Acting Assistant Attorney General Mythili Raman of the Justice Department’s Criminal Division; U.S. Attorney Wifredo A. Ferrer of the Southern District of Florida; Special Agent in Charge Michael B. Steinbach of the FBI’s Miami Field Office; and Special Agent in Charge Christopher B. Dennis of the HHS Office of Inspector General (HHS-OIG) Office of Investigations Miami Office made the announcement after the indictment was unsealed.
Mayelin Santoyo, 28, and Jose Martin Olivares, 36, were each charged with one count of conspiracy to defraud the United States and to receive illegal health care kickbacks, and two counts of receiving health care kickbacks. Each charge carries a maximum penalty of five years in prison upon conviction.
According to the indictment, the scheme that Santoyo and Olivares allegedly participated in lasted from approximately February 2006 to October 2010. The scheme was orchestrated by the owners and operators of American Therapeutic Corporation (ATC) and its management company, Medlink Professional Management Group Inc. (Medlink). ATC and Medlink were Florida corporations headquartered in Miami. ATC operated purported partial hospitalization programs (PHPs), a form of intensive treatment for severe mental illness, in seven different locations throughout South Florida and Orlando. Both corporations have been defunct since their owners were arrested in October 2010.

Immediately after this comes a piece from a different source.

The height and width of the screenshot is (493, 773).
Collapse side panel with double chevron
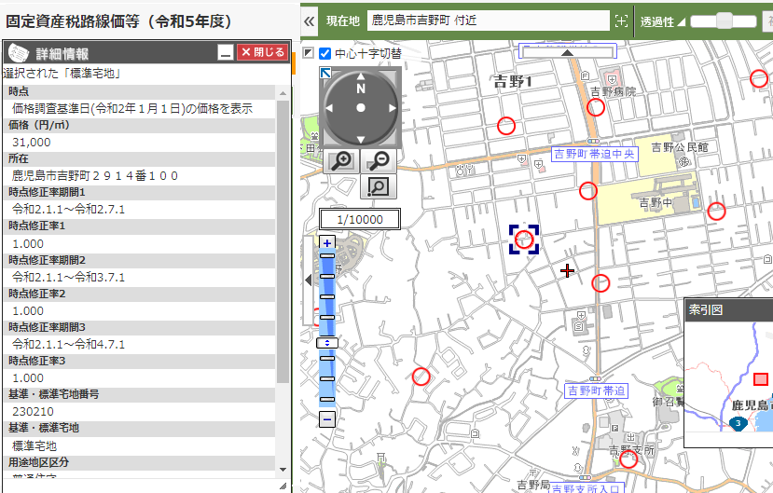[310, 20]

The indictment alleges that Santoyo and Olivares served as patient brokers who provided ineligible patients to ATC in exchange for kickbacks in the form of checks and cash. The amount of the kickback was based on the number of days each recruited patient spent at ATC. Throughout the course of the ATC conspiracy, millions of dollars in kickbacks were paid in exchange for Medicare beneficiaries who did not qualify for PHP services and who attended treatment programs that were not legitimate PHPs so that ATC could bill Medicare for the medically unnecessary services. According to court filings, to obtain the cash required to support the kickbacks, the co-conspirators laundered millions of dollars of payments from Medicare.
ATC, Medlink, and various owners, managers, doctors, therapists, patient brokers and marketers of ATC and Medlink have pleaded guilty or have been convicted at trial. In September 2011, ATC owner Lawrence Duran was sentenced to 50 years in prison for his role in orchestrating and executing the scheme to defraud Medicare.

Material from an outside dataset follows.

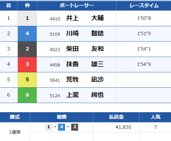Click the 払戻金 column header
Image resolution: width=171 pixels, height=141 pixels.
pos(116,117)
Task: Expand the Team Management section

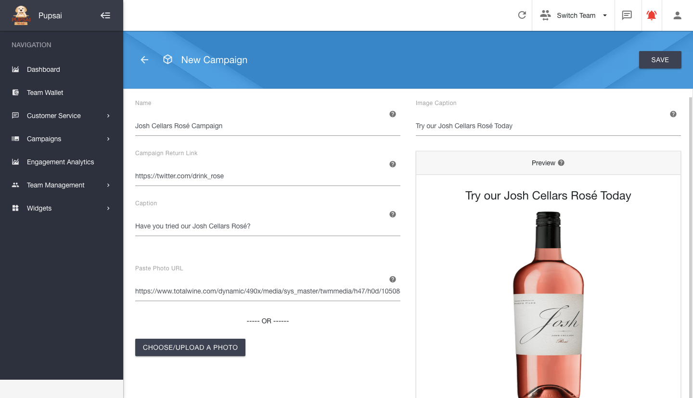Action: tap(62, 185)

The charges and allegations contained in the indictment are merely accusations, and the defendants are presumed innocent unless and until proven guilty.

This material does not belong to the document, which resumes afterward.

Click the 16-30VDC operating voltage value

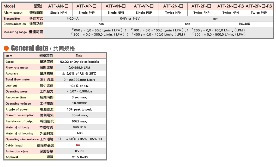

The case is being investigated by the FBI and HHS-OIG, and was brought as part of the Medicare Fraud Strike Force, under the supervision of the Criminal Division’s Fraud Section and the U.S. Attorney's Office for the Southern District of Florida. The case is being prosecuted by Trial Attorneys Anne P. McNamara and Robert A. Zink of the Fraud Section.
Since their inception in March 2007, Medicare Fraud Strike Force operations in nine locations have charged more than 1,500 defendants who collectively have falsely billed the Medicare program for more than $5 billion. In addition, the HHS Centers for Medicare and Medicaid Services, working in conjunction with the HHS-OIG, are taking steps to increase accountability and decrease the presence of fraudulent providers.